I may be psychic, but my premonitions don’t usually come true so quickly! The day after I wrote the above, junior transport minister Trudy Harrison told a sustainability conference that owning a car was outdated ‘20th-century thinking’ and the country should move to ‘shared mobility’ to cut carbon emissions.
Socialists have been trying to get rid of our cars since the 1970s, and we are used to these arguments from eco-cranks. But this is the first time I have heard this from a government minister, although the writing has been on the wall for a long time.
It all slots together, of course. Make us buy electric cars which we can’t afford and that are not fit for purpose. Tax us to the hilt with road use charges and congestion charges. Ban cars from cities. Everything is aimed at a single purpose. This never had anything to do with ‘climate change’. It is all to do with limiting our personal freedom, to stop us going where we want, when we want and doing what we want.
And it won’t end there. Private ownership of homes, for example, has already been condemned as ‘wasteful’, and some believe the whole concept of private ownership is immoral.
It may sound fanciful now, but so did attacks on car ownership just a few years ago.
BBC forced to retract lie about wind subsidies
I am proud to say that I am often a thorn in the side of the BBC, complaining whenever they publish fake climate stories. Sometimes I even win, although their in-house complaints system tries its best to avoid this eventuality. Sometimes, though, the lie is so blatant that even the BBC’s Executive Complaints Unit (ECU) cannot defend it.
I am therefore pleased to announce that the ECU have upheld one of my recent complains against Justin Rowlatt, the BBC’s Climate Editor.
In June, Rowlatt filmed what was no more than a puff piece for offshore wind farms. In it he asserted that the ‘offshore wind industry is now virtually subsidy free’.
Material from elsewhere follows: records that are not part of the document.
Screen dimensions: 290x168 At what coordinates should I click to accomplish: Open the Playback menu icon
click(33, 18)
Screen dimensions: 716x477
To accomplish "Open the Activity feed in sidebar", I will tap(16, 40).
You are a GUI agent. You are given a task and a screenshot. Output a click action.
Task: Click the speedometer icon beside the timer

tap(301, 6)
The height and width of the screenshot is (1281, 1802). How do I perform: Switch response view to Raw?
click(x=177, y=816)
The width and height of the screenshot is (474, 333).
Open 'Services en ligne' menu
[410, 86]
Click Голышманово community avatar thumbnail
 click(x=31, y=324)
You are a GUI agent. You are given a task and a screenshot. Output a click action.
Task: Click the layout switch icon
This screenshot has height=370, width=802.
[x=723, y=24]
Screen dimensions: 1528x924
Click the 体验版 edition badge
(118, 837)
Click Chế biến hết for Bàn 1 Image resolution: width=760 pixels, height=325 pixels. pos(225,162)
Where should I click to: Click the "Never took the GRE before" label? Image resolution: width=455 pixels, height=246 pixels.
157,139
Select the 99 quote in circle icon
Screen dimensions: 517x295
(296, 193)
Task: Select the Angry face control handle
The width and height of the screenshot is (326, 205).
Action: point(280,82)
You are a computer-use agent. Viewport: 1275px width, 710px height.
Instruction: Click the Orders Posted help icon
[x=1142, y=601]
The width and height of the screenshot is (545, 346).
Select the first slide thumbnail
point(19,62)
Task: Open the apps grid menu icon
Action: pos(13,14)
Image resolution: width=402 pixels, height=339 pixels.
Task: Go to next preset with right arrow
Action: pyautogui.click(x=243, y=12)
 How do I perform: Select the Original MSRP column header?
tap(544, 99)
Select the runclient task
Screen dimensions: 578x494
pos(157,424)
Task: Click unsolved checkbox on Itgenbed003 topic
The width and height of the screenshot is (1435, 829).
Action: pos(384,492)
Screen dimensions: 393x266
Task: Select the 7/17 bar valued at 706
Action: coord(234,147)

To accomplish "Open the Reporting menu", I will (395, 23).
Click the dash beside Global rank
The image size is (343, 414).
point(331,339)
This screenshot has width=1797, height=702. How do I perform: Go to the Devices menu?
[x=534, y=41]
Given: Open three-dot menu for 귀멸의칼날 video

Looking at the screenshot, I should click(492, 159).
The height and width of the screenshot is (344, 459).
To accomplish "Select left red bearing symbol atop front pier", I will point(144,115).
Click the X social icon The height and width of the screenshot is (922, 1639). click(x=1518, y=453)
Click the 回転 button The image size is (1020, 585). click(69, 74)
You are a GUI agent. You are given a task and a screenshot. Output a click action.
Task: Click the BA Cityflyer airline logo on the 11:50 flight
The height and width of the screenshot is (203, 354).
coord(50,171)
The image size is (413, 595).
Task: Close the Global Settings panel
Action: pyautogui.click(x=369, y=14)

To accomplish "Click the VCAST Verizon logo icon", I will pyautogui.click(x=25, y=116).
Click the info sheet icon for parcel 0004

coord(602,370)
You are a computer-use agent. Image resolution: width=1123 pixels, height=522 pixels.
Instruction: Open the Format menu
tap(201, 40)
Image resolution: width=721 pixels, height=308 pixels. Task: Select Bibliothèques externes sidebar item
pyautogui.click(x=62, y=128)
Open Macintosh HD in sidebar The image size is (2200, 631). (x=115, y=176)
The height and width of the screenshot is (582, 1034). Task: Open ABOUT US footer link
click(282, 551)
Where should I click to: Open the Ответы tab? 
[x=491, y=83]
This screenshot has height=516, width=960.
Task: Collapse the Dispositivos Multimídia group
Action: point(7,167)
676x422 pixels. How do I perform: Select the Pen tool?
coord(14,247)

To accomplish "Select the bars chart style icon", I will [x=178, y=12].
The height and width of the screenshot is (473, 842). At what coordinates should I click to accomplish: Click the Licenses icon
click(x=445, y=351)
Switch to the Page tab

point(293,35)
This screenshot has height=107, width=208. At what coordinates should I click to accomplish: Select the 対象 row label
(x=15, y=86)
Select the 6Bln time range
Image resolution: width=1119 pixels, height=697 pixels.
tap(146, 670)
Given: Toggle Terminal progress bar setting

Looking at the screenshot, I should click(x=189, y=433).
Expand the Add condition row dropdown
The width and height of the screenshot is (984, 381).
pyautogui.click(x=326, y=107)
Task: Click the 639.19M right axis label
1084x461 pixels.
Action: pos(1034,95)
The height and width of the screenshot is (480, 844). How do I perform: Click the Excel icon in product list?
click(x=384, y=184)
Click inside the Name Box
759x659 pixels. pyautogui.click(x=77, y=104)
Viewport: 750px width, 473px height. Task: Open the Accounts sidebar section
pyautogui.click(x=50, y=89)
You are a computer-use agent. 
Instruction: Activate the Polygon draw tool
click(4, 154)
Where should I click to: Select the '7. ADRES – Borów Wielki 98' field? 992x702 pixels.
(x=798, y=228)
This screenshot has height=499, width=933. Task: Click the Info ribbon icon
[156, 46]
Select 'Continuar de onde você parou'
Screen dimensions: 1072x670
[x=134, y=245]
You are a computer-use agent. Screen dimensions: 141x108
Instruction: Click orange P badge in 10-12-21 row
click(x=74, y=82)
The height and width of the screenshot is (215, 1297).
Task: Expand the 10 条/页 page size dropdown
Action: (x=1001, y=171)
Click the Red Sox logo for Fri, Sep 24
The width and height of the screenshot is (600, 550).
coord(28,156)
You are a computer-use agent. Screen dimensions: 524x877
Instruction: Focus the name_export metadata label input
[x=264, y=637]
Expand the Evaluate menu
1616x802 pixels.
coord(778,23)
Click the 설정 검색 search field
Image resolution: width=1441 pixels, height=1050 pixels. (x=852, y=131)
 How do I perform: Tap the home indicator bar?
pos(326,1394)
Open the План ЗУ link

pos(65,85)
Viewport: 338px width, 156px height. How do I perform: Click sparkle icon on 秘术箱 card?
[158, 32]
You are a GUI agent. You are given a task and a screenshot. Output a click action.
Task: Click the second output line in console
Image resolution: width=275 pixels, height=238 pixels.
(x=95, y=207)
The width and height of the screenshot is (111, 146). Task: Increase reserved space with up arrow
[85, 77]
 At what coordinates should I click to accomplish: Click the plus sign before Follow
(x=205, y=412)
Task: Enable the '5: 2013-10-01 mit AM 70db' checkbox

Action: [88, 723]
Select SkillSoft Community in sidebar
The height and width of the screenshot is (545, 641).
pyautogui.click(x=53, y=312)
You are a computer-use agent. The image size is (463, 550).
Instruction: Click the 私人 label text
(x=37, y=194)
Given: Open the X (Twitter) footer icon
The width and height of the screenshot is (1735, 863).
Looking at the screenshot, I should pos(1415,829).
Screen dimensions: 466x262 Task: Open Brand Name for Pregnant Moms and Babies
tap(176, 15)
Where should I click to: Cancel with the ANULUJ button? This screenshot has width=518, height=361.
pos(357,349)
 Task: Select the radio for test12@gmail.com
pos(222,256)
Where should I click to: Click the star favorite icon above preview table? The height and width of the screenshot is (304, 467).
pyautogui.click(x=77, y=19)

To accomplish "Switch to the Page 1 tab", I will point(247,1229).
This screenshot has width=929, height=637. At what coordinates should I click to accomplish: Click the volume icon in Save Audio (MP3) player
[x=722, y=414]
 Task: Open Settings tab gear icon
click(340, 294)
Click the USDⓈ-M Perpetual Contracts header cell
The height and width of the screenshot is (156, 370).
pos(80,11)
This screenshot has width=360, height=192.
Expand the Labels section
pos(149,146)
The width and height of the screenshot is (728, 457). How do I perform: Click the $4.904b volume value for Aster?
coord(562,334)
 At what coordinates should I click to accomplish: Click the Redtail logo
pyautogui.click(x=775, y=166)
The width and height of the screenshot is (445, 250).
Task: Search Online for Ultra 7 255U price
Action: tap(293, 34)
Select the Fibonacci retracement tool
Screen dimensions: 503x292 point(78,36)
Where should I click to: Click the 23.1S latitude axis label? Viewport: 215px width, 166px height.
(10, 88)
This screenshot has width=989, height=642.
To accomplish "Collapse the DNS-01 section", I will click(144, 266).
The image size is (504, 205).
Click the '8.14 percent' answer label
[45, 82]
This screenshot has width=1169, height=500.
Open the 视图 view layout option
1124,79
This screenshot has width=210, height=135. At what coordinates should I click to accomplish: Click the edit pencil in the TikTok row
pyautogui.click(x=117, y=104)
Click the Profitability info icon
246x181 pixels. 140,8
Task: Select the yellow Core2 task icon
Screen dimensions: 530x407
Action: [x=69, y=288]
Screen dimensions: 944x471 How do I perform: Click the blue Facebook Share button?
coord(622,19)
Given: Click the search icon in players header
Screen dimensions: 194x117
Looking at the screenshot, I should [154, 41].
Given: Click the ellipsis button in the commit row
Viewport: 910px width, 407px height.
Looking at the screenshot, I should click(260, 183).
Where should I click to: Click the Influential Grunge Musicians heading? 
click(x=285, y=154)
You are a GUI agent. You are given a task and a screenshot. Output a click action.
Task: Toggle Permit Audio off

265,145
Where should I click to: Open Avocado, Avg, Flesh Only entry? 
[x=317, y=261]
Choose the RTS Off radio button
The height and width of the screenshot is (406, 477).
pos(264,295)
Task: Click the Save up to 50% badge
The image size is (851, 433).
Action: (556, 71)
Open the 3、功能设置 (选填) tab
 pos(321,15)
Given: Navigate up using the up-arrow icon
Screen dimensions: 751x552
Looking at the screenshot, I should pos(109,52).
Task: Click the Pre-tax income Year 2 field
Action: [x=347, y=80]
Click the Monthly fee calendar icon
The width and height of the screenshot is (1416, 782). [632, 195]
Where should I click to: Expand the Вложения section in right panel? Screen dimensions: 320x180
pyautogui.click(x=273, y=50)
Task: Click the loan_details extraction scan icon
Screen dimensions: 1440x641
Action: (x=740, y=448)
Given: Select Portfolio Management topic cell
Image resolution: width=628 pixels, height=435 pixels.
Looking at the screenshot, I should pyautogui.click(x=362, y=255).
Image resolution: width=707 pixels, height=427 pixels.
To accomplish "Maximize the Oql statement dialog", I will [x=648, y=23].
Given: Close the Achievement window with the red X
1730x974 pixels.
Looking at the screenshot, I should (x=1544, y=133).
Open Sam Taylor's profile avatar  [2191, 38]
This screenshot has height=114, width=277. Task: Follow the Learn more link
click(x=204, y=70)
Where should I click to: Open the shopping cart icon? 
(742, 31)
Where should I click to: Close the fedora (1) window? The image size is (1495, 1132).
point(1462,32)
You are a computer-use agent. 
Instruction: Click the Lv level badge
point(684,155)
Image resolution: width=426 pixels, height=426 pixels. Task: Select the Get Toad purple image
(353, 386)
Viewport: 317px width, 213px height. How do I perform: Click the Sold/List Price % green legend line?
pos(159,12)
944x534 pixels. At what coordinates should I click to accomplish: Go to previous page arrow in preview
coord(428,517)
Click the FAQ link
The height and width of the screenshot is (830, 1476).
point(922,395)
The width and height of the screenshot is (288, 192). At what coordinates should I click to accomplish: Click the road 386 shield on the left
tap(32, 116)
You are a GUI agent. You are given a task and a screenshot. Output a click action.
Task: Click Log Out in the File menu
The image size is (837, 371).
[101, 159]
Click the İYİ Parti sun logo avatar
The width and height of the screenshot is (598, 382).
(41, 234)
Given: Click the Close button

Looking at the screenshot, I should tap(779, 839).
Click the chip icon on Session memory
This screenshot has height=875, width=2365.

Anybody who knows how the subsidy system works will tell you this is poppycock. Offshore wind farms receive subsidies in one of two ways:
• Renewable Obligation Certificates (ROCs) – these cover installations up to around 2016. Typically wind farms are paid a subsidy of about £100/MWh, in addition to the market value of the electricity they produce, which last year was about £50/MWh. ROCs are payable throughout the life of the asset, in practice well into the 2030s and beyond.
• Contracts for Difference (CFDs) – this is the subsidy system employed for installations since 2016. Under it, wind farm operators are paid a guaranteed index-linked price for all the electricity they produce. For all existing wind farms, these guaranteed prices are way above the market price of £50/MWh. Furthermore they are guaranteed for the first 15 years of the asset’s life, so once again the subsidies will be payable well into the 2030s.
It is ironic that Rowlatt made his video at the giant Hornsea wind farm, which is currently paid £164.98/MWh, more than three times the normal market price.
All in all, the cost of subsidies via ROCs and CFDs added up to more than £4billion last year, all of which is added to electricity bills – hardly subsidy free!
Normally the BBC get away with a ‘correction’ at the bottom of the offending article, which nobody ever reads. The damage has been done, which is the intention.
However on this occasion the Daily Mail picked up on it, and published a damning article. They say that Rowlatt has been censured by his superiors over his fake news. Whether or not that is the case, on this occasion at least the public have been told the truth.
I have two other outstanding complaints against Justin Rowlatt. Both concern the Panorama edition last month on ‘wild weather’, which this column covered at the time. The first was his blatantly false assertion that ‘death tolls are rising’ because of extreme weather. In reality, deaths from weather disasters nowadays are at record lows. The second concerned his claim that the recent drought in Madagascar was ‘climate-induced’. Not only did he offer no evidence for this, but recent studies have proved that such droughts are common events there, and have nothing whatsoever to do with global warming.
If Justin Rowlatt continues publishing fake news, he had better watch out, because some of us are on to his game.